Eis, portanto, o contributo do artigo de Manuel Bourbon Ribeiro. Fazer-nos constatar (novamente) que o espaço público está a ser corroído pelo mau uso das redes sociais, onde as discussões e trocas de opinião foram substituídas por intolerância à diferença e por pessoalização dos ataques. Lembrar-nos do perigo do desaparecimento do diálogo, na medida em que esse vazio abala o pressuposto de ter na discussão e na argumentação os instrumentos nobres para a obtenção das melhores soluções para a comunidade – é, de resto, precisamente essa a vocação de um parlamento: representar as várias visões presentes numa sociedade e pô-las em diálogo. Mostrar que uma sociedade assim, envenenada pelo tribalismo identitário, se fragmenta em grupos radicalizados onde o número faz a força das tiranias de uns que oprimem a liberdade de outros. E, por fim, revelar que esta intolerância tem origem, frequentemente, nos grupos sociais que se dizem mais “tolerantes” mas que, na prática, se alimentam da intimidação e do silenciamento daqueles que de si discordam. Repare-se: mais do que ao conteúdo do artigo, as críticas foram apontadas ao autor – ao seu nome, ao seu aspecto, à sua condição social, ao seu alegado privilégio – e vieram precisamente dos que, à esquerda e em nome de maior justiça social, censuram a perseguição das minorias sociais, rejeitam as avaliações baseadas em preconceitos sociais e pretendem abolir o predomínio da classe na ascensão social. Contra este miúdo de 17 anos, foi tudo isso que fizeram: a mais odiosa rejeição do “outro” surgiu destes “tolerantes”.

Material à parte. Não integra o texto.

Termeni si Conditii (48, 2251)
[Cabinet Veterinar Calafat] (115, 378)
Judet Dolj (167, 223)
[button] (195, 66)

Houve um tempo (e não foi assim há tanto tempo) em que, argumentos trocados, se procuravam pontos comuns ou, no limite, acordava-se em discordar. Não é esse o ar deste novo tempo dominado pela imediatez das redes sociais. Já não se ouve o que os outros dizem, fala-se por cima. Já não se argumenta, ataca-se pessoalmente o adversário. Já não se recorre a factos, especula-se através do preconceito. Já não se forjam entendimentos, queimam-se pontes. Já não se formam debates, geram-se fóruns de humilhação. Já não se faz do discurso um nobre instrumento democrático, lançam-se acusações. Eis um espaço público propício à mentira e desinteressado da verdade, que vai aceleradamente corroendo os pilares de uma sociedade livre.

Portanto, após os milhares de cliques, leituras e partilhas do artigo, o que mais importa reter é isto. Sim, foi uma vergonha lamentável a virulência dos ataques à volta do artigo de opinião de um miúdo de 17 anos – ainda mais quando esses ataques foram personalizados no rapaz e vieram de políticos e jornalistas, pessoas que na sua vida profissional têm o dever de cuidar do debate público. Mas foi também um retracto do nosso tempo e um sinal de alarme que faríamos bem em escutar: o espaço público está doente, mais intolerante e muito menos livre.